Sem perspectivas — O professor deixa claro que o jovem não visualiza para si no futuro a realidade que observou seu pai usufruir por décadas na profissão. “Com a vida marcada pela precariedade e constantes dificuldades em termos de produção e consumo, os jovens de famílias com menos recursos demonstram uma tendência de abandono da atividade”, descreve. Afinal, projetam um futuro de melhorias a partir de uma idealização de vida na cidade, o que nem sempre se concretiza, ainda que integrantes de famílias em melhores condições econômicas tenham uma tendência maior pela permanência no campo.

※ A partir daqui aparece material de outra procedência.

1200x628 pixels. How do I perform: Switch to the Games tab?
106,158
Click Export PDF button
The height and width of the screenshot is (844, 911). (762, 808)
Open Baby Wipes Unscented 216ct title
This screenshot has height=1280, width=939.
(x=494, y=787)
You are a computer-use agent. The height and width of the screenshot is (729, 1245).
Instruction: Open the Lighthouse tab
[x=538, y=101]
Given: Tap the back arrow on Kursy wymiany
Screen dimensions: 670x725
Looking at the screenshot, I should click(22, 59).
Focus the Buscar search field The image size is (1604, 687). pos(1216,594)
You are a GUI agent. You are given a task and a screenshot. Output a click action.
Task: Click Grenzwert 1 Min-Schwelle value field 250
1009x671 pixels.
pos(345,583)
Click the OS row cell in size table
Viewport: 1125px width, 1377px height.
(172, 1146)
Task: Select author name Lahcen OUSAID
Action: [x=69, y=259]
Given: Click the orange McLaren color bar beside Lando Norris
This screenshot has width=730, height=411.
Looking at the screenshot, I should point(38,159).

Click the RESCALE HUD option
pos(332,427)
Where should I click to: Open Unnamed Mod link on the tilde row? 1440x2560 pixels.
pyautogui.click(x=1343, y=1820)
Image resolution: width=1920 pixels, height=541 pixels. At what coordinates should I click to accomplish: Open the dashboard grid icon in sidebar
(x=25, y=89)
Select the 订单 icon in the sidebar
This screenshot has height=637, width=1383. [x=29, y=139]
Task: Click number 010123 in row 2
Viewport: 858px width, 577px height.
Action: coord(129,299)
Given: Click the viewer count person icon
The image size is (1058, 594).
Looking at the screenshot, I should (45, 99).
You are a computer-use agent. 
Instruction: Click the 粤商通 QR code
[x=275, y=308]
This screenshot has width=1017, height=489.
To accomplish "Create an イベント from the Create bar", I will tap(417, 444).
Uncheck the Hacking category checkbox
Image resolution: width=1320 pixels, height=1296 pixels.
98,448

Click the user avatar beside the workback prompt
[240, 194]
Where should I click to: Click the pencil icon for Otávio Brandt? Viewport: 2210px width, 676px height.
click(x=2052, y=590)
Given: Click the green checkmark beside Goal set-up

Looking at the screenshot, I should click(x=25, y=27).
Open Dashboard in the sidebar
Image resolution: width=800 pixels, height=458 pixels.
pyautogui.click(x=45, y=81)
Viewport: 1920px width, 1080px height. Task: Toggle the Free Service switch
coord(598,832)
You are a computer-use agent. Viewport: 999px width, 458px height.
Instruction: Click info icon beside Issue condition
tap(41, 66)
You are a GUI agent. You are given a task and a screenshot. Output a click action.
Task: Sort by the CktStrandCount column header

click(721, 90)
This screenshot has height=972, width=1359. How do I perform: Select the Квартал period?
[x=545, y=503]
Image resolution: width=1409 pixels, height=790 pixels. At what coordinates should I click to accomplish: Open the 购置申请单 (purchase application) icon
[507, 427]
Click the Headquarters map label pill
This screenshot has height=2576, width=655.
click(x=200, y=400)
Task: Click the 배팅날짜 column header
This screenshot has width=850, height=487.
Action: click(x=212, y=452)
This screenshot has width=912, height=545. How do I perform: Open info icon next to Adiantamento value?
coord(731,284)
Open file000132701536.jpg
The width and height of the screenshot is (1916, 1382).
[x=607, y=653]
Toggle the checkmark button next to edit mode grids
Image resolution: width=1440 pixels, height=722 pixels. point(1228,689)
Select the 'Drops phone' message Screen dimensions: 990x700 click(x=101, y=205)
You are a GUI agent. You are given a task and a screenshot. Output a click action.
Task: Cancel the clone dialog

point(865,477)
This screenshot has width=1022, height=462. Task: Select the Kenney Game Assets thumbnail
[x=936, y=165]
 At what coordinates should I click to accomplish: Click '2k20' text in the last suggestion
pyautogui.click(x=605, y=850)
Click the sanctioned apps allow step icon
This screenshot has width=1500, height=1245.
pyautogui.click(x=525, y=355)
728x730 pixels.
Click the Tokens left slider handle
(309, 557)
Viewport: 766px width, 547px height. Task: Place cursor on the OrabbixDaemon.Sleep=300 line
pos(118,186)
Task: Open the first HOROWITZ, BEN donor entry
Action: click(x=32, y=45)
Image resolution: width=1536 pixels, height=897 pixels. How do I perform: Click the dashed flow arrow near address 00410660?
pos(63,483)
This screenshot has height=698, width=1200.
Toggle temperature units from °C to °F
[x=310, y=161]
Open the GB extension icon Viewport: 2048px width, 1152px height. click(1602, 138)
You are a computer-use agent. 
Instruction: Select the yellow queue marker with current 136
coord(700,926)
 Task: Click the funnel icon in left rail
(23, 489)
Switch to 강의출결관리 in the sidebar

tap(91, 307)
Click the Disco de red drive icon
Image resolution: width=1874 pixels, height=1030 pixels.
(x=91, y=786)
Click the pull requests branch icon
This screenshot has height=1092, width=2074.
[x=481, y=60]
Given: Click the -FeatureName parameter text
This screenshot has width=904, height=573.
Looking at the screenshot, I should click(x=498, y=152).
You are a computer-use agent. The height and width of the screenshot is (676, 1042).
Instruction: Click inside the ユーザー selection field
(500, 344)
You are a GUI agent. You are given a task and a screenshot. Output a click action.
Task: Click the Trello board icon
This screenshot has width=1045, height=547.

Dorigon, da Epagri/SC: “Os jovens não querem mais desenvolver as mesmas atividades que seus pais desenvolvem, como produção de grãos, suínos, aves ou leite”

Ao mesmo tempo, ressalta Anderson, houve sim evolução da vida no campo nos anos recentes, assim como ocorreu no País como um todo. “Os principais beneficiários desta melhoria da qualidade de vida entre a população rural foram os jovens, seja porque estão acessando maiores níveis de escolarização e aumentaram a perspectiva de continuar estudando, quanto porque a própria estrutura das propriedades familiares foi melhorada, de forma que seu leque de oportunidades foi significativamente ampliado”, avalia. “A sociedade brasileira está vivenciando significativas transformações sociais, as quais têm impactado diretamente sobres os jovens rurais”, explica.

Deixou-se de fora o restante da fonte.